Kaoru Yoneyama, a speech instructor in Yamanashi prefecture, central Japan, says she was denied a job and rejected because she is 'old.' Yoneyama, who attended a WWB conference this summer, says women usually try to have a good relationship in their community and gain important experience by raising children. "Women have accumulated invisible assets through the work in their home and community. I believe we can give them back to society," she said.

So what's the difference between men and women workers? Women often admit they are less loyal to a company, but perhaps in these times, that's becoming an asset. Also, Okutani of WWB says male owners tend to focus on making profits and care too much about status while their female counterparts are more interested in seeking fulfillment in their life.

Tange of Awake in Kyoto agrees, saying, "This is no longer an era when one individual works frantically, makes lots of money and is satisfied."

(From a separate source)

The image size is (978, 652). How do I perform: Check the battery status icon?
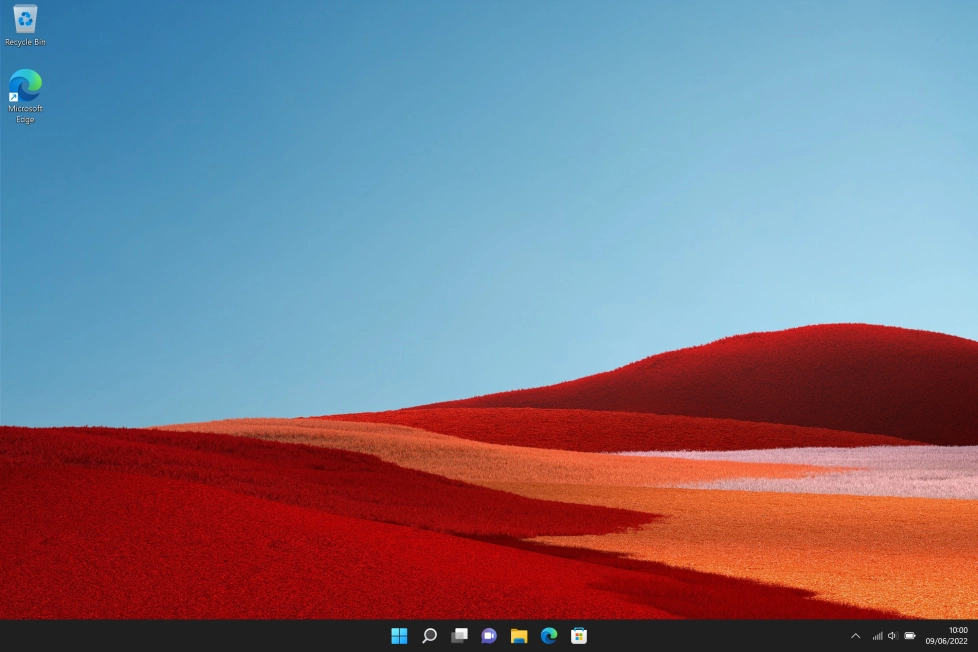coord(909,635)
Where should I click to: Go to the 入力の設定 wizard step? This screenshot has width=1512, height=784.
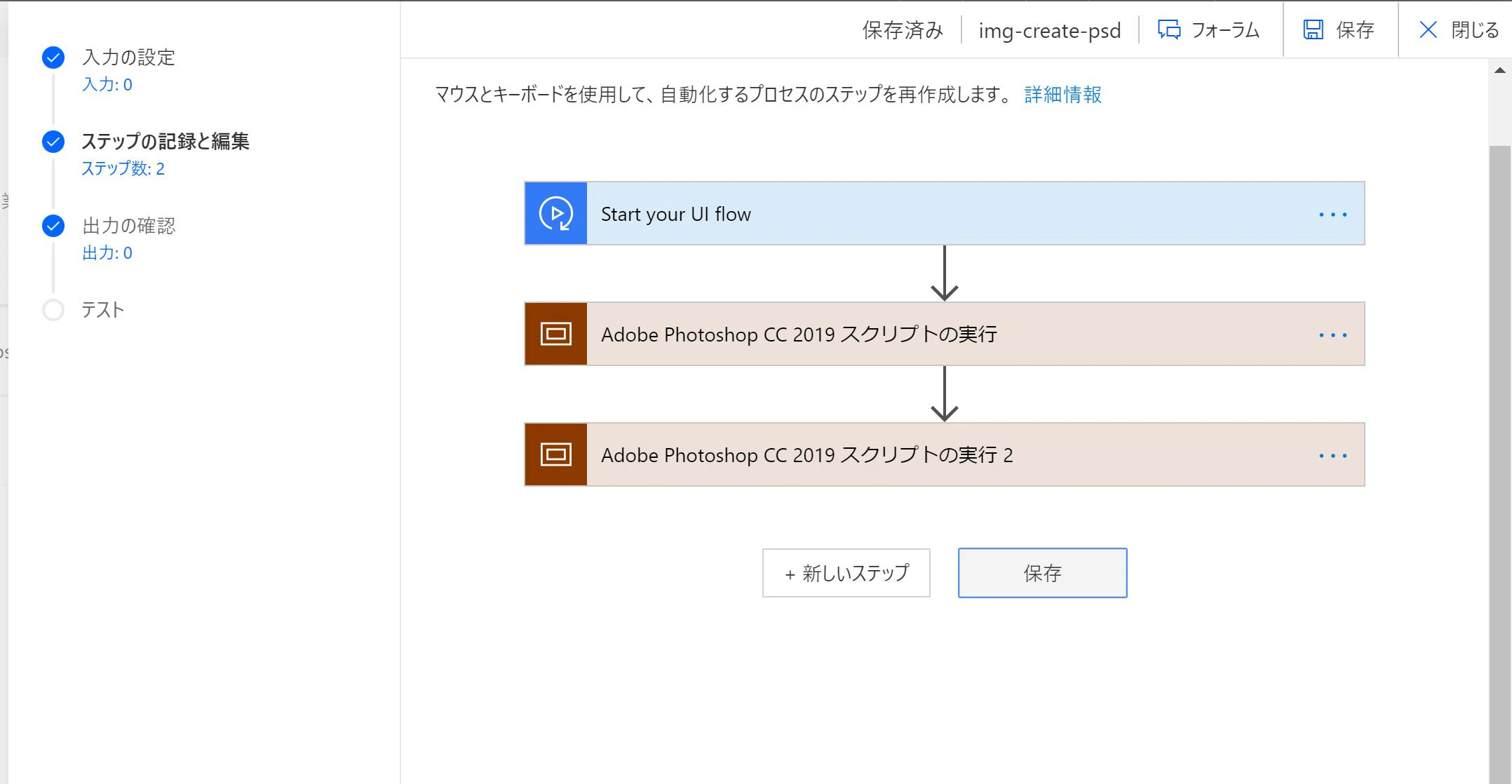[128, 58]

Kyoko Tsujisaka, president of Software Technical Support, a data-processing service company, says she has witnessed people's values change since the start of Japan's economic slump.

"When the economy was booming, those in business wanted to make as much profit as possible, even if it was just one more yen, but now they say they want to contribute to society," she says. Tsujisaka is chair of the association of women's entrepreneurs in Osaka city; she started her company 18 years ago with \350,000 in capital and now has annual turnover of \200 million (about $1.7 million).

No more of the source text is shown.